Viele Versatzstücke wird der geneigte Leser wiedererkennen: Die unbestimmt lange Abwesenheit eines Kontakts oder Auftraggebers, eine Ortschaft, die sich stets zu verändern scheint, Bücher, deren Inhalt eine makabre Wechselwirkung mit der Realität eingehen, und nicht zuletzt eine Femme fatale, die den ahnungslosen Protagonisten seiner Bestimmung zuführt. Alles Motive, denen man auch in anderen Werken von Voehl, Kleudgen oder auch Michael Siefener begegnet. Ein surrealer Teppich, in den die Autoren auch Motive von H. P. Lovecraft einweben, die sich jedoch nie in den Vordergrund drängen.

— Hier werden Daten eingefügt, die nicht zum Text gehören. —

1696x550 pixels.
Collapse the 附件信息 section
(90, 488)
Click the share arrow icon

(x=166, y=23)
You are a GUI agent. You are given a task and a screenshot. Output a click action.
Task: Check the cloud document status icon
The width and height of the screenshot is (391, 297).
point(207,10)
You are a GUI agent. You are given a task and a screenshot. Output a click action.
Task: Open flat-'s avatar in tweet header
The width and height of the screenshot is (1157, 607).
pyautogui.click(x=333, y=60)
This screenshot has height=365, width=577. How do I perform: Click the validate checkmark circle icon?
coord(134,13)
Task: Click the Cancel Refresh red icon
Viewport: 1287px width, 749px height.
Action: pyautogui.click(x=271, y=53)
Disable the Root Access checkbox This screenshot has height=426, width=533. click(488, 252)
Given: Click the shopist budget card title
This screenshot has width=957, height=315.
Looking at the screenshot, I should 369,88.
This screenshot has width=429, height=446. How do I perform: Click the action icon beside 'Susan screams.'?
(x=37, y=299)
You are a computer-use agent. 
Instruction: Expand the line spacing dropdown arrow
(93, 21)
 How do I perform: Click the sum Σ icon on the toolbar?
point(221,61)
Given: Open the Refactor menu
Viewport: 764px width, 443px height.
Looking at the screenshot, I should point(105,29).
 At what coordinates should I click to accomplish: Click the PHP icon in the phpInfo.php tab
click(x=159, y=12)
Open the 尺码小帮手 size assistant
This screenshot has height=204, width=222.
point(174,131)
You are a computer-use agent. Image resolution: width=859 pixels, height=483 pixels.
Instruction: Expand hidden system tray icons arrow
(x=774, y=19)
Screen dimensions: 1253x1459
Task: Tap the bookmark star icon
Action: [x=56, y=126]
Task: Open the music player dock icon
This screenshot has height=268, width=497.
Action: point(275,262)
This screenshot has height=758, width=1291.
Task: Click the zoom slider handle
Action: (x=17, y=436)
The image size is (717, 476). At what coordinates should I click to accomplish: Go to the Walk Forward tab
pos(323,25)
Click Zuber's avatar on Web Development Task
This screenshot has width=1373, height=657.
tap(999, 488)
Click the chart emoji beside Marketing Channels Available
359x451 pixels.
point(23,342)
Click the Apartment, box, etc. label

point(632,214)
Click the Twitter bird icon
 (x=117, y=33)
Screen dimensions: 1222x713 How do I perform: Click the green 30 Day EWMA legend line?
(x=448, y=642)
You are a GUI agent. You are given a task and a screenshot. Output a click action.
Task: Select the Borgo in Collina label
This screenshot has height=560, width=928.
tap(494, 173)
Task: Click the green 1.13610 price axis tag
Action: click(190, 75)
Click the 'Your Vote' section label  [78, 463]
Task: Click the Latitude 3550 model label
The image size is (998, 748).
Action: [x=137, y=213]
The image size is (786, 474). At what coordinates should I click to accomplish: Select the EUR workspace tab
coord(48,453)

Das Nachwort von Jörg Kleudgen informiert den Leser, dass die Ursprünge von „Arkheim“ drei Kurzgeschichten von Uwe Voehl sind, alle angesiedelt in der ehemaligen Kurstadt, doch ansonsten voneinander unabhängig zu lesen. Hier sind diese Erzählungen nun zu einem Ganzen verschmolzen, das in seiner Gesamtheit in guter Tradition einiger anderer Goblin-Press-Veröffentlichungen steht. „Ich sah in ihnen immer einen der besonders gelungen Versuche, H. P. Lovecrafts kosmisches Grauen in Deutschland […] anzusiedeln.“ Und nicht nur das. Uwe Voehl hat sich mit dem Ortsnamen Arkheim nicht nur einen oberflächlichen Verweis auf Lovecrafts Arkham erlaubt, er gibt dem Namen darüberhinaus eine tragende Bedeutung in seiner Geschichte. Damit ist „Arkheim“ weit mehr als das landläufige Lovecraft-Pastiche, welches der Titel vermuten lässt.
Als Extra sind in den Buchblock eingebunden noch zwei Illustrationen (Größe A4) sowie ein von Jörg Kleudgen gezeichneter und ausgeschmückter Arkheim-Stadtplan (Größe A3) zum Ausfalten enthalten.